Directions -> Repeat the records from the line containing "You are a GUI" through the end of the records, inclusive, swapping "screenshot" for "screen image" and leaving everything else unchanged. Leave the pictures out.

Stored entries ->
________
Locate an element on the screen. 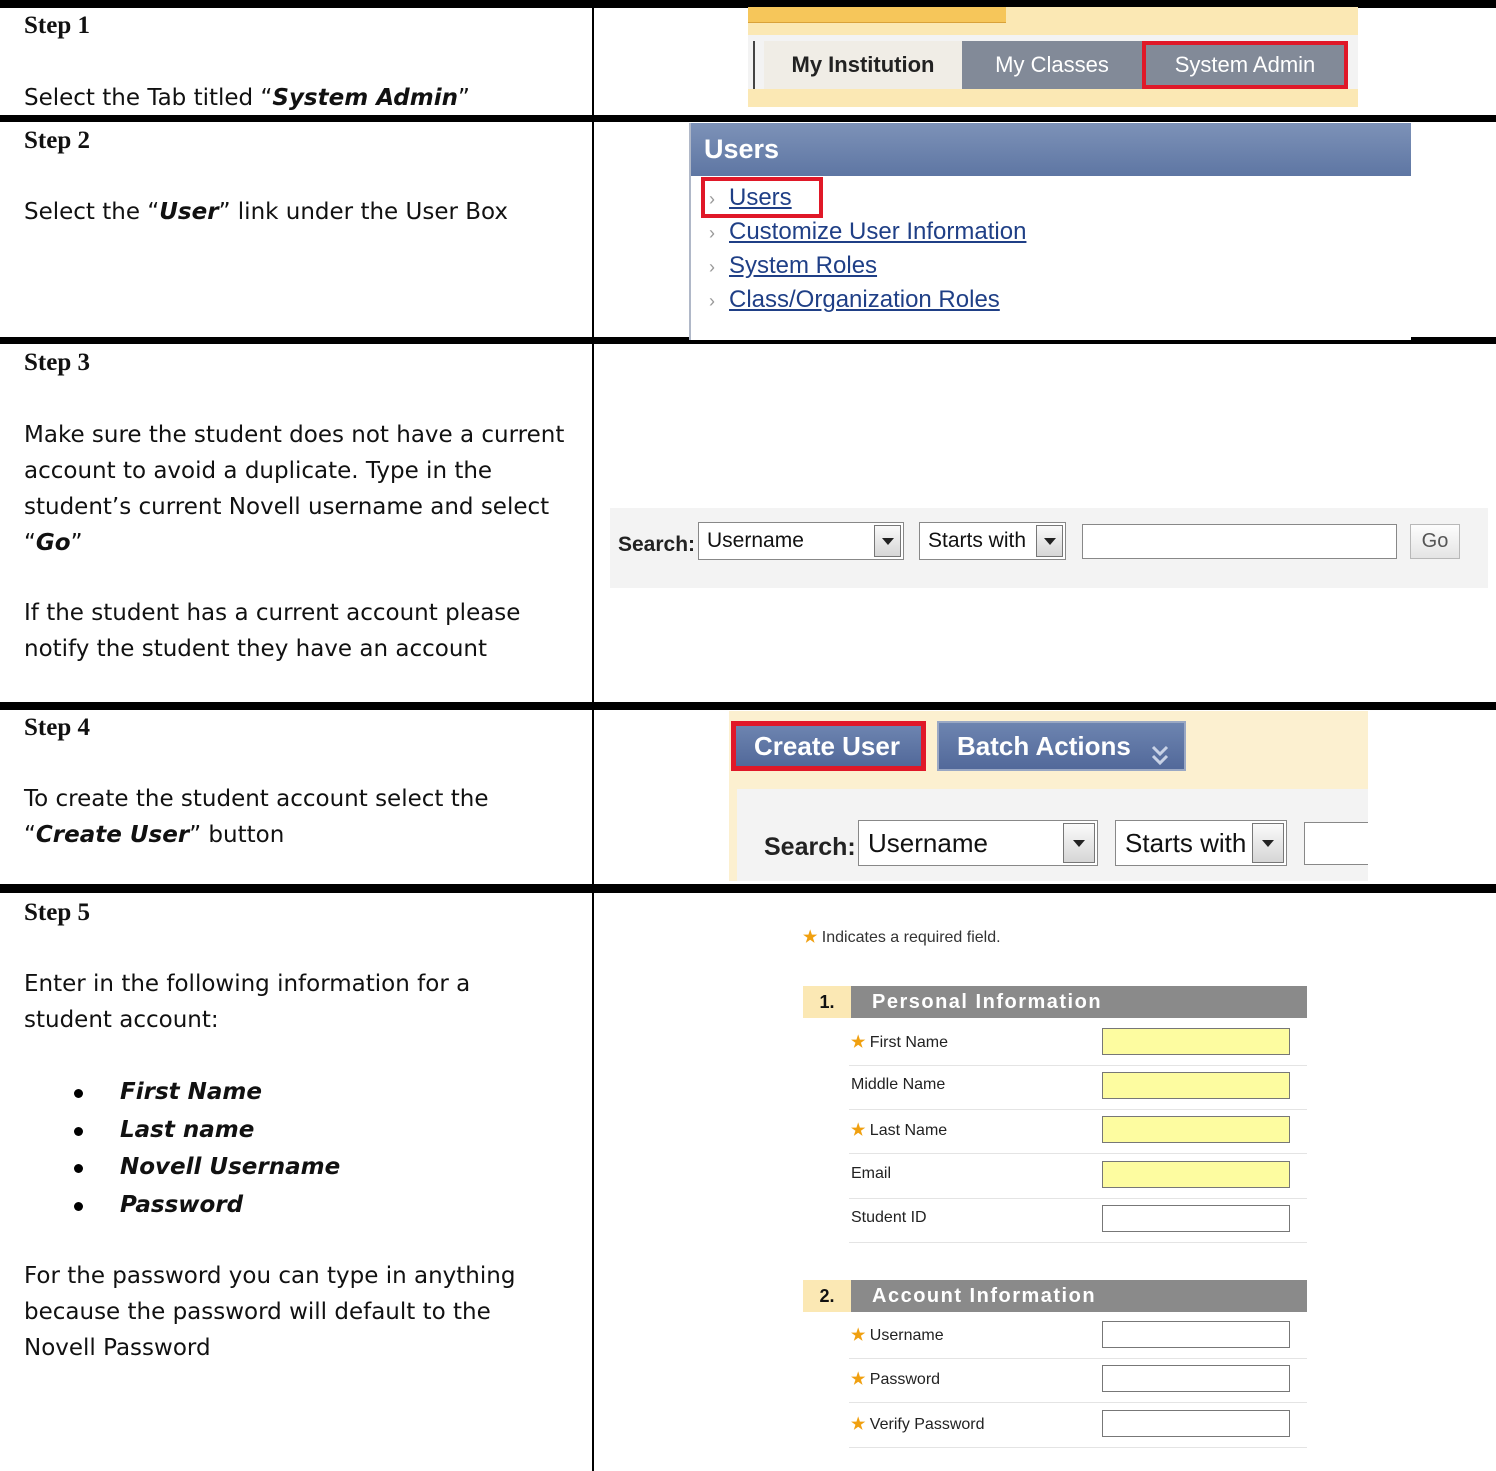 This screenshot has width=1496, height=1471. search-bar-screenshot: Search: Username Starts with Go is located at coordinates (1049, 548).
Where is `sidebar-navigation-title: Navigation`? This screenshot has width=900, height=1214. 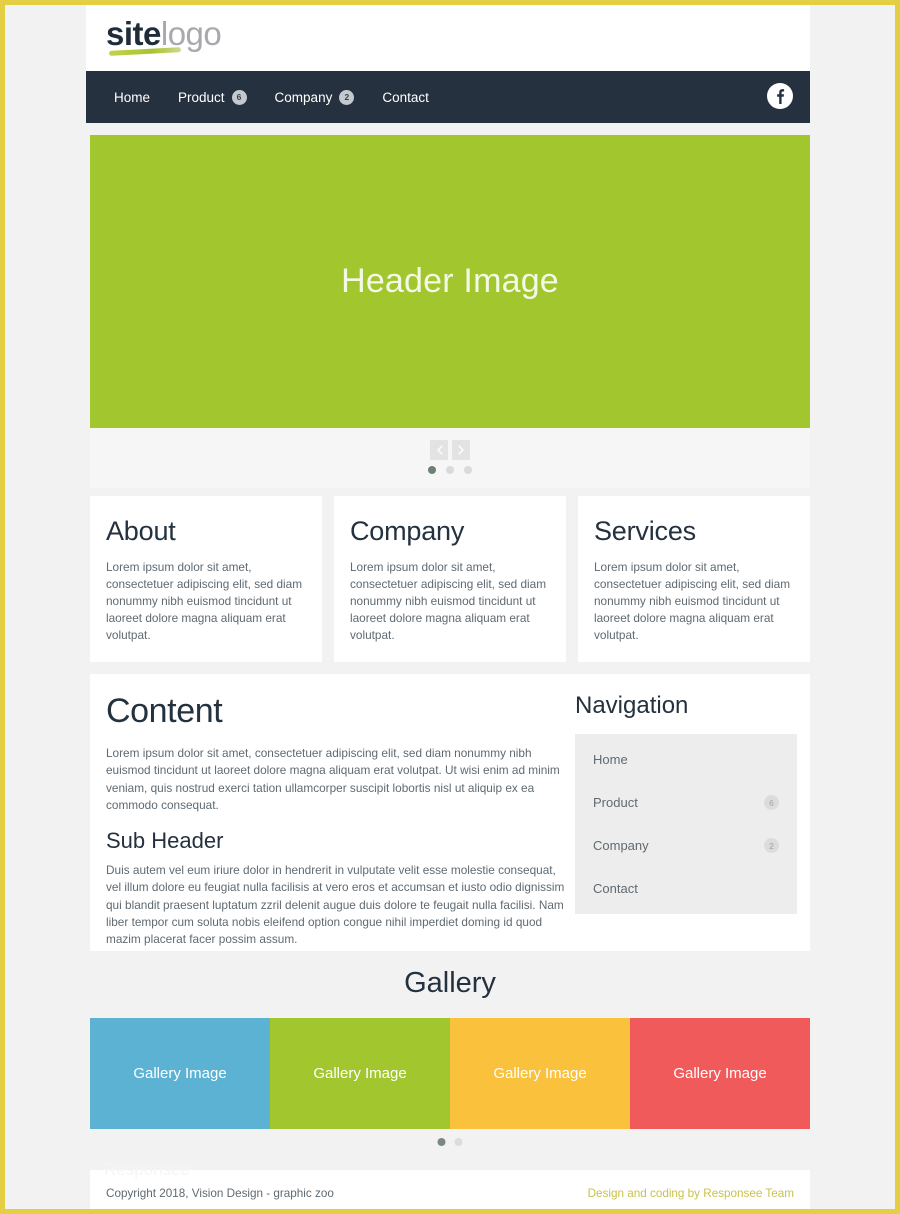
sidebar-navigation-title: Navigation is located at coordinates (632, 706).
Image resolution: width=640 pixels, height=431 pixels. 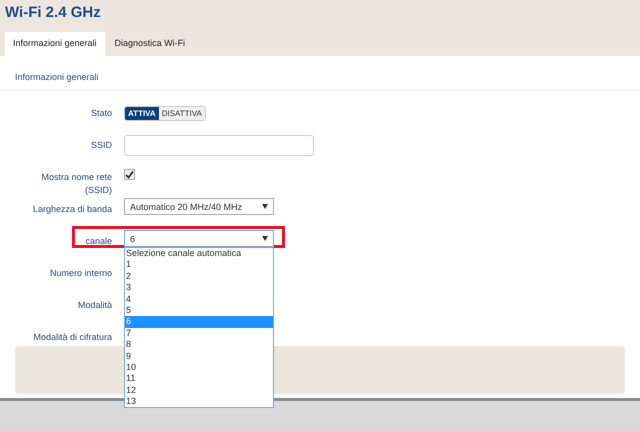 I want to click on dropdown-option: Selezione canale automatica, so click(x=199, y=254).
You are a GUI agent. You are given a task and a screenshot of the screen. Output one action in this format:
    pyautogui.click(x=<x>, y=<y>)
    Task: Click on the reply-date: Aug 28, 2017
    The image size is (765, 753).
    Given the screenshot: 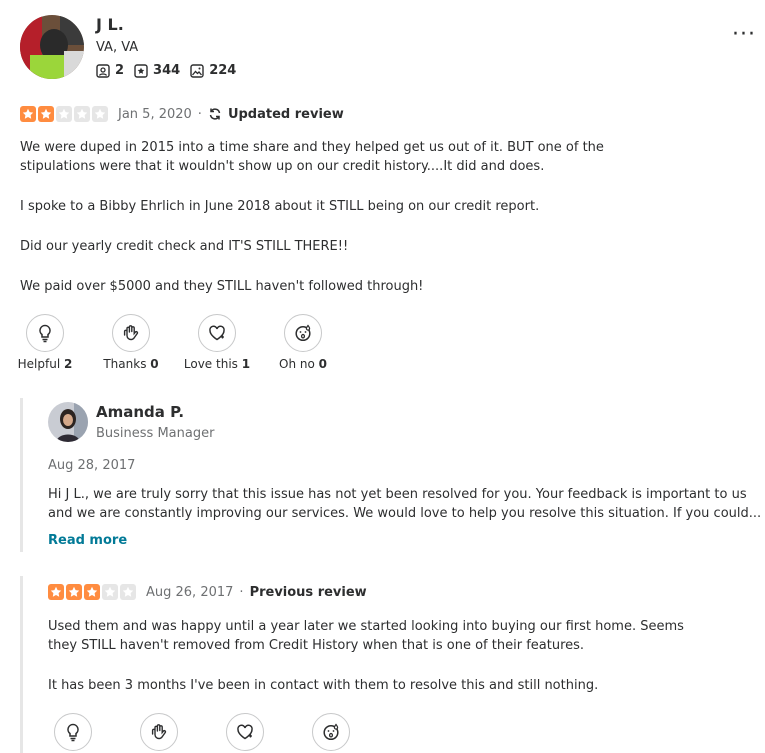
________
Response for this exercise ->
You are a GUI agent. You are given a task and a screen image of the screen. Output one action in this format:
    pyautogui.click(x=<x>, y=<y>)
    Task: Click on the reply-date: Aug 28, 2017
    The image size is (765, 753).
    Given the screen image: 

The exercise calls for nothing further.